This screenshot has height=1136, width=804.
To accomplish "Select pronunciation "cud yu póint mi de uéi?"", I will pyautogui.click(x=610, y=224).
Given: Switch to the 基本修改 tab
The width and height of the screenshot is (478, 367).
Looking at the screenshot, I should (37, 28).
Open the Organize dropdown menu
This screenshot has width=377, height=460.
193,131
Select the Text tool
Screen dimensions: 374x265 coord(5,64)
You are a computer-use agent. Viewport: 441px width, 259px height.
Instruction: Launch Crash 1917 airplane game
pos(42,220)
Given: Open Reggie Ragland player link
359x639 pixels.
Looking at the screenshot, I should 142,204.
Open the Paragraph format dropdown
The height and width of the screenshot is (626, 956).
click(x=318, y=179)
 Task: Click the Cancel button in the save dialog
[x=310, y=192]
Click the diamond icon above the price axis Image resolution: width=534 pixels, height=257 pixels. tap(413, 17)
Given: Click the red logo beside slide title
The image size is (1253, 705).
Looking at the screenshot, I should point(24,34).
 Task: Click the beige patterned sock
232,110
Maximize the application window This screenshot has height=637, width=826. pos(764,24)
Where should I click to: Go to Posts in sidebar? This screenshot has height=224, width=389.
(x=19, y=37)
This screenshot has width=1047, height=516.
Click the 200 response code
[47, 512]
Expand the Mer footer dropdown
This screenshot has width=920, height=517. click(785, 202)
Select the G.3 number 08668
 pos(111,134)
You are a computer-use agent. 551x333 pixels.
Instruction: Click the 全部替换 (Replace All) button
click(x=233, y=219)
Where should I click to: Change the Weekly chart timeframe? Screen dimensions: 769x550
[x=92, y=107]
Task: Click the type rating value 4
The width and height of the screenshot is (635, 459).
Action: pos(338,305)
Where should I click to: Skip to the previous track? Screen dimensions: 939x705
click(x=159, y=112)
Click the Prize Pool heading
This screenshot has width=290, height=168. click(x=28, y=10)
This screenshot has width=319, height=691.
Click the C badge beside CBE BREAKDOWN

════════════════════

About this task:
Once more, write out the entries exactly as they were written.

Solution to the exercise:
This screenshot has height=1136, width=804.
To accomplish "Select pronunciation "cud yu póint mi de uéi?"", I will pyautogui.click(x=610, y=224).
Given: Switch to the 基本修改 tab
The width and height of the screenshot is (478, 367).
Looking at the screenshot, I should (37, 28).
Open the Organize dropdown menu
This screenshot has width=377, height=460.
193,131
Select the Text tool
Screen dimensions: 374x265 coord(5,64)
You are a computer-use agent. Viewport: 441px width, 259px height.
Instruction: Launch Crash 1917 airplane game
pos(42,220)
Given: Open Reggie Ragland player link
359x639 pixels.
Looking at the screenshot, I should 142,204.
Open the Paragraph format dropdown
The height and width of the screenshot is (626, 956).
click(x=318, y=179)
 Task: Click the Cancel button in the save dialog
[x=310, y=192]
Click the diamond icon above the price axis Image resolution: width=534 pixels, height=257 pixels. tap(413, 17)
Given: Click the red logo beside slide title
The image size is (1253, 705).
Looking at the screenshot, I should point(24,34).
 Task: Click the beige patterned sock
232,110
Maximize the application window This screenshot has height=637, width=826. pos(764,24)
Where should I click to: Go to Posts in sidebar? This screenshot has height=224, width=389.
(x=19, y=37)
This screenshot has width=1047, height=516.
Click the 200 response code
[47, 512]
Expand the Mer footer dropdown
This screenshot has width=920, height=517. click(785, 202)
Select the G.3 number 08668
 pos(111,134)
You are a computer-use agent. 551x333 pixels.
Instruction: Click the 全部替换 (Replace All) button
click(x=233, y=219)
Where should I click to: Change the Weekly chart timeframe? Screen dimensions: 769x550
[x=92, y=107]
Task: Click the type rating value 4
The width and height of the screenshot is (635, 459).
Action: pos(338,305)
Where should I click to: Skip to the previous track? Screen dimensions: 939x705
click(x=159, y=112)
Click the Prize Pool heading
This screenshot has width=290, height=168. click(x=28, y=10)
This screenshot has width=319, height=691.
Click the C badge beside CBE BREAKDOWN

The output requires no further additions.